Although there are only a few reports on the pathological features of NOMI, Sarda et al. reported congestion and flattening of the plicae with inflammatory exudates in the substantia propriae in less advanced cases as well as necrosis and ulceration of the mucosa, submucosa, and muscularis. Typical macroscopic findings show well-defined multiple circumferential ulcers of variable depths. In the present case, congestion and flattening of the mucosa and edema of the submucosal layer were observed [11]. Although no multiple ulcers were detected, there was necrosis of variable depths with clear margin and regional transmural necrosis with peripheral ghost-like disappearance of the mucosal glands was identified. These ischemic changes and the absence of thrombus in resected specimens were consistent with NOMI.

Ischemic colitis is also known to sometimes cause bowel necrosis despite the absence of thrombosis or embolism in the mesenteric arteries. In many studies, NOMI was not distinguished from ischemic colitis. Wittenberg et al. reported that NOMI typically occurs in the area of the bowel perfused by the SMA, whereas ischemic colitis usually presents in the area perfused by the inferior mesenteric artery [12]. Usually, a long range of the bowel becomes discontinuously necrotic in a patient with NOMI. Intraoperative endoscopy is useful for the evaluation of extent of mucosal necrosis. However, because of the risk of contamination of operation field, extended mucosal necrosis was evaluated by the inspection of the resected specimen in this case. No extended mucosal necrosis was observed in the present case.
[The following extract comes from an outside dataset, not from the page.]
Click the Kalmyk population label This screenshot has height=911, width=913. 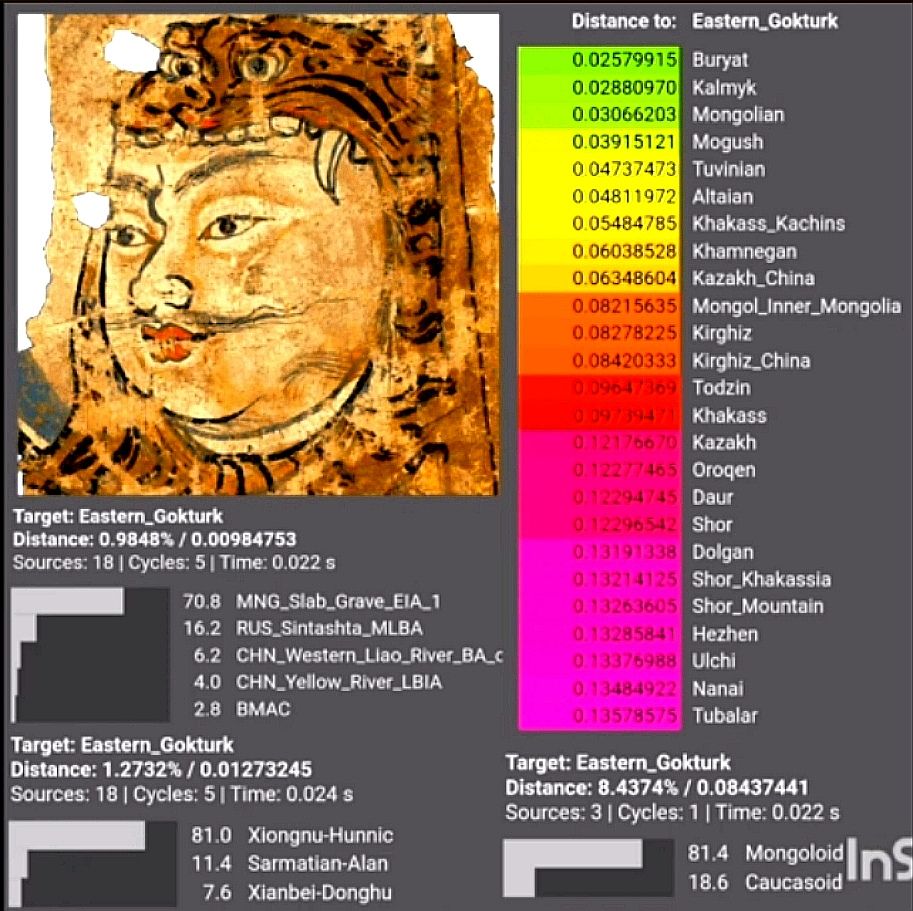click(x=724, y=88)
Only a few cases of NOMI localized in the colon were reported [7, 12], and the ascending colon was the most frequently reported site. There was no report of a case localized in the transverse colon. Although narrowing of the ICA was observed in the present case, the narrowing of the MCA was more severe than that of the ICA, and the blood flow of the MCA was not detected by CT angiography (Fig. 2). Moreover, in the present case, the LCA could not be detected by CT angiography, which suggested the absence or occlusion of the LCA (Fig. 2), although we could not confirm that during the emergent operation. In our previous study, the absence of the LCA was observed in only 5.1% of the cases [13]. The absence of the LCA, which could be a collateral artery of the transverse colon, may contribute to this rare case of ischemia localized in the transverse colon. The descending colon was not ischemic, which implied that the sigmoid artery assumed the role as a collateral artery. Being less invasive, CT angiography was superior to traditional angiographic examination in acquiring information on multiple arteries.

Conclusions

NOMI is difficult to diagnose by physical examination alone, such as in the present case. If intestinal ischemia is suspected, even in case of a short segment, CT angiography should be performed as a minimally invasive examination.